On Tue, October 23, 2007 4:06 pm, Jack Bates wrote:
Errr, 8 pairs per customer? Even 4 is a step backwards. If we're going to do construction at that level, might as well drop in fiber. We're still enjoying the fact that ADSL runs on 1/2 a pair while the customer's phone service is out.
Doing (or getting the incumbent to do, where the last mile is a monopoly) a little bit more of what you already do seems to be an awful lot easier than doing something completely different. Certainly in the (admittedly all European) countries where I've seen it done, getting 4 or 8 copper pairs from a customer site to the exchange is an order of magnitude or more difference in both cost and lead time to doing anything at all with fibre. Every house I've lived in has had 4 pairs already going from the house to the first street cabinet, with just the first pair connected for voice, and getting a second line has always just needed a patch onto a spare pair from the cab to the exchange.

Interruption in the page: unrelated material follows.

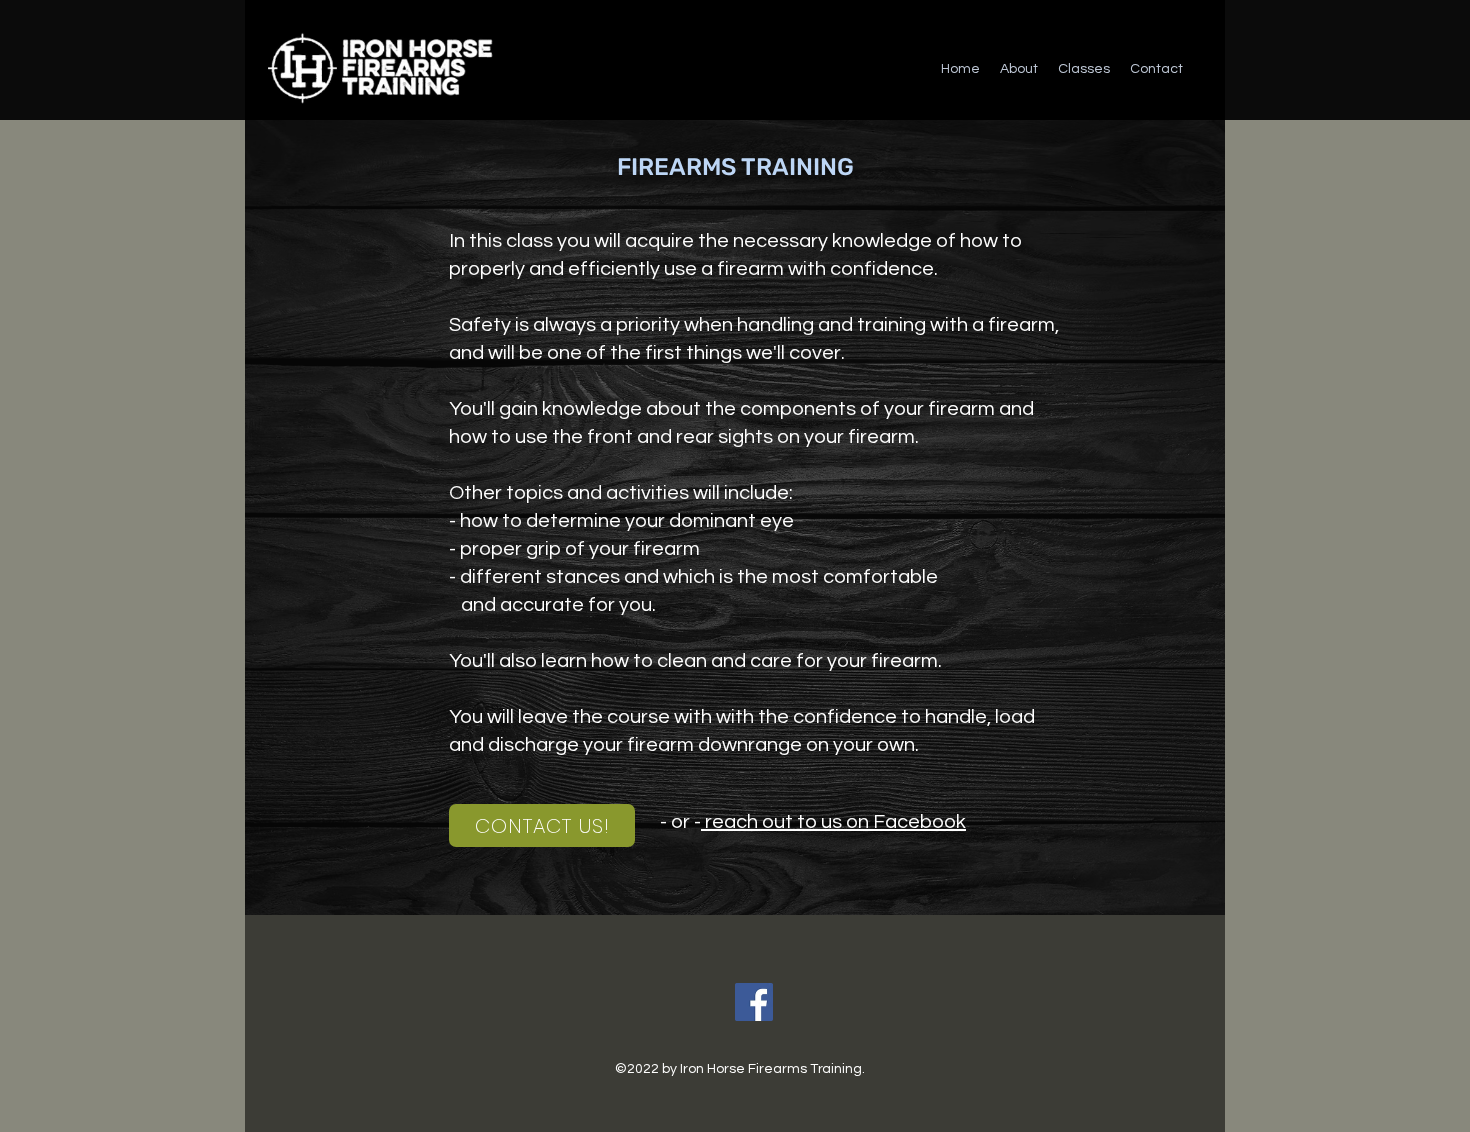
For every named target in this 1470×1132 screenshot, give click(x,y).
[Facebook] (754, 1002)
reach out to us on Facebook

Obviously if *everyone* wants 4 or 8 pairs to their house, there's going to need to be a lot more copper between the exchange and the street cabs. It's not clear that *everyone* wants upstream though, and 2M to 5M on a single pair (depending on distance / quality) is quite possible if you wanted to think in terms of ubiquitous symmetric service. I take it that getting spare / new copper in the US is more painful? Regards, Tim.